**WHAT TO DO:** Please list every line in the entries below that contains the string "title". Case counts.

**DATA ENTRIES:**

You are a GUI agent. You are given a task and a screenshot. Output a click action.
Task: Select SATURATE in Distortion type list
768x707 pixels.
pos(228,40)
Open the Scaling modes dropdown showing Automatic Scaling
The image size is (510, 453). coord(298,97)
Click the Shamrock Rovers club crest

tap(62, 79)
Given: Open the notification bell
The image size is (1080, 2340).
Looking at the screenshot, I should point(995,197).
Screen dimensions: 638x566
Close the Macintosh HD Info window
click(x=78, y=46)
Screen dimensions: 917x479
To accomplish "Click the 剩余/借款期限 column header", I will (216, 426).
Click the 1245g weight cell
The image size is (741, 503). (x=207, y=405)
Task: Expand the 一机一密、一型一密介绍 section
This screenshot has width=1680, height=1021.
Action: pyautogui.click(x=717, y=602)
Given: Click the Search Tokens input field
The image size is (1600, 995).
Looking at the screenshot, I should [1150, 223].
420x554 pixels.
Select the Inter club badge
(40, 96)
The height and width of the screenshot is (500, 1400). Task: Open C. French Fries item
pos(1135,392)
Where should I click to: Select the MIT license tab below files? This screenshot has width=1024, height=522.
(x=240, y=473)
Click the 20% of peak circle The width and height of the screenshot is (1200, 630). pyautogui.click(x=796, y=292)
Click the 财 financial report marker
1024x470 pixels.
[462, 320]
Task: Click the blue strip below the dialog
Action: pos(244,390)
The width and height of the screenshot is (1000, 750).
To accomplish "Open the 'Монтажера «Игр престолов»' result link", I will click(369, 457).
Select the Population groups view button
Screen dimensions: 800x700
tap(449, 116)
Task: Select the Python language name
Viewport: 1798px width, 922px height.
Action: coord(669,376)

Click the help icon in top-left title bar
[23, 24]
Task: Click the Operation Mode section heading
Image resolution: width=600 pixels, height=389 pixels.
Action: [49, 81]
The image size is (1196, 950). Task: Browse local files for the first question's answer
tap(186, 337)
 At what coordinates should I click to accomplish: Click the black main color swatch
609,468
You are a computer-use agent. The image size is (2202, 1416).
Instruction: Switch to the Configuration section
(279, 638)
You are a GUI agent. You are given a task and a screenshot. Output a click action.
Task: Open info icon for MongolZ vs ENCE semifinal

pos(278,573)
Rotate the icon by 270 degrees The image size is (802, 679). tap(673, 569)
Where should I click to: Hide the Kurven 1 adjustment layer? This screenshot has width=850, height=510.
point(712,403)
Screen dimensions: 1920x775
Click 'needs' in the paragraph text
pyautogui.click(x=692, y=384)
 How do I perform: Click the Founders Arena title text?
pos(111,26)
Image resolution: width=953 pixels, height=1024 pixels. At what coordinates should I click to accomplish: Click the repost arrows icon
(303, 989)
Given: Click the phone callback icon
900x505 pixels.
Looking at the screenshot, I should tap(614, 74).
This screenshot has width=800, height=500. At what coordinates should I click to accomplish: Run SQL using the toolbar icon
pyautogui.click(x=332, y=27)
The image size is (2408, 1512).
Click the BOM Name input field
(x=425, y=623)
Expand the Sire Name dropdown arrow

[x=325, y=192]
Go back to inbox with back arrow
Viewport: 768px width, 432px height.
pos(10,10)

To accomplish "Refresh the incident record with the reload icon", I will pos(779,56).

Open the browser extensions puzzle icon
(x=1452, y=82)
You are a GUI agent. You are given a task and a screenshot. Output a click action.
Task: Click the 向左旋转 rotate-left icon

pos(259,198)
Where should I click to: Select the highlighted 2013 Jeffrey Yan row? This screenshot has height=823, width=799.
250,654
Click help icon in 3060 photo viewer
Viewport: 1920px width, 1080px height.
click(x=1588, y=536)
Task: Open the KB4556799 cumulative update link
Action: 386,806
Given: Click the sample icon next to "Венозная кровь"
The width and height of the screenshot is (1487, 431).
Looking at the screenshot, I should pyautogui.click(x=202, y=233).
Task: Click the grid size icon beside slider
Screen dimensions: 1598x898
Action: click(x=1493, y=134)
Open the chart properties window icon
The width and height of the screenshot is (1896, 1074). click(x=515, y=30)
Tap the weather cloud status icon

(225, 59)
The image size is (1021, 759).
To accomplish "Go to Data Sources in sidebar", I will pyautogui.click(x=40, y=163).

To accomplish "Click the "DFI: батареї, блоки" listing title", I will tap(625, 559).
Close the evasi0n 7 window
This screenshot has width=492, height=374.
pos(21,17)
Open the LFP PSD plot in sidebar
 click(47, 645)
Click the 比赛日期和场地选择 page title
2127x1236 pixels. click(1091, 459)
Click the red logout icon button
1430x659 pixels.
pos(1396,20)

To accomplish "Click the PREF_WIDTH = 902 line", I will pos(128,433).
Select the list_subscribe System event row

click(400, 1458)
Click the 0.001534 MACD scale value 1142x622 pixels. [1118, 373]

**SOLVED PROBLEM:**
Click the help icon in top-left title bar
 How do I perform: Click the Founders Arena title text?
To accomplish "Click the "DFI: батареї, блоки" listing title", I will tap(625, 559).
Click the 比赛日期和场地选择 page title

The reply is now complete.